§ Data for this task

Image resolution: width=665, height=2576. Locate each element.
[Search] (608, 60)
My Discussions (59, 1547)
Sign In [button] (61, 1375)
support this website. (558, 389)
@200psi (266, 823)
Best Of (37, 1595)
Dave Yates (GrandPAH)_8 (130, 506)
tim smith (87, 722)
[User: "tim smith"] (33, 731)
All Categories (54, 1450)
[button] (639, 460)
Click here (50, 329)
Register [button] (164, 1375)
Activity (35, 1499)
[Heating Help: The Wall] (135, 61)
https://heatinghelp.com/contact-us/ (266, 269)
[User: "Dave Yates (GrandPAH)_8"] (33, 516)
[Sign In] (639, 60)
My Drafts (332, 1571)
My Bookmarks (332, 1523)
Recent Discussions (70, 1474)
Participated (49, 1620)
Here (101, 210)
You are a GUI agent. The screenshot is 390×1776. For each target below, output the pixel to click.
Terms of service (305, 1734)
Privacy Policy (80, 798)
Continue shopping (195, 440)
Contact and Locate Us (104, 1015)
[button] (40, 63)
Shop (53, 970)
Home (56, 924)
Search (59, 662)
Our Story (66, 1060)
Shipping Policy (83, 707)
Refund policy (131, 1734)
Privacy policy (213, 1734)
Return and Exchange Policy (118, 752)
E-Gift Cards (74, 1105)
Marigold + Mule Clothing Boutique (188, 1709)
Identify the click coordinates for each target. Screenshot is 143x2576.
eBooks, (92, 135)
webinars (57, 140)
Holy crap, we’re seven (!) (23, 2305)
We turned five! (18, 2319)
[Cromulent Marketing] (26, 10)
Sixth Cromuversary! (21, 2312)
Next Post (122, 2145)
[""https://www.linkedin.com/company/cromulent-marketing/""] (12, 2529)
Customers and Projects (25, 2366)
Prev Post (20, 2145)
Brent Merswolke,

§ About this exercise
Copy every entry exactly, missing none.

§ Reply
Image resolution: width=665, height=2576. Locate each element.
[Search] (608, 60)
My Discussions (59, 1547)
Sign In [button] (61, 1375)
support this website. (558, 389)
@200psi (266, 823)
Best Of (37, 1595)
Dave Yates (GrandPAH)_8 (130, 506)
tim smith (87, 722)
[User: "tim smith"] (33, 731)
All Categories (54, 1450)
[button] (639, 460)
Click here (50, 329)
Register [button] (164, 1375)
Activity (35, 1499)
[Heating Help: The Wall] (135, 61)
https://heatinghelp.com/contact-us/ (266, 269)
[User: "Dave Yates (GrandPAH)_8"] (33, 516)
[Sign In] (639, 60)
My Drafts (332, 1571)
My Bookmarks (332, 1523)
Recent Discussions (70, 1474)
Participated (49, 1620)
Here (101, 210)
You are a GUI agent. The screenshot is 390×1776. For each target below, output the pixel to click.
Terms of service (305, 1734)
Privacy Policy (80, 798)
Continue shopping (195, 440)
Contact and Locate Us (104, 1015)
[button] (40, 63)
Shop (53, 970)
Home (56, 924)
Search (59, 662)
Our Story (66, 1060)
Shipping Policy (83, 707)
Refund policy (131, 1734)
Privacy policy (213, 1734)
Return and Exchange Policy (118, 752)
E-Gift Cards (74, 1105)
Marigold + Mule Clothing Boutique (188, 1709)
Identify the click coordinates for each target. Screenshot is 143x2576.
eBooks, (92, 135)
webinars (57, 140)
Holy crap, we’re seven (!) (23, 2305)
We turned five! (18, 2319)
[Cromulent Marketing] (26, 10)
Sixth Cromuversary! (21, 2312)
Next Post (122, 2145)
[""https://www.linkedin.com/company/cromulent-marketing/""] (12, 2529)
Customers and Projects (25, 2366)
Prev Post (20, 2145)
Brent Merswolke,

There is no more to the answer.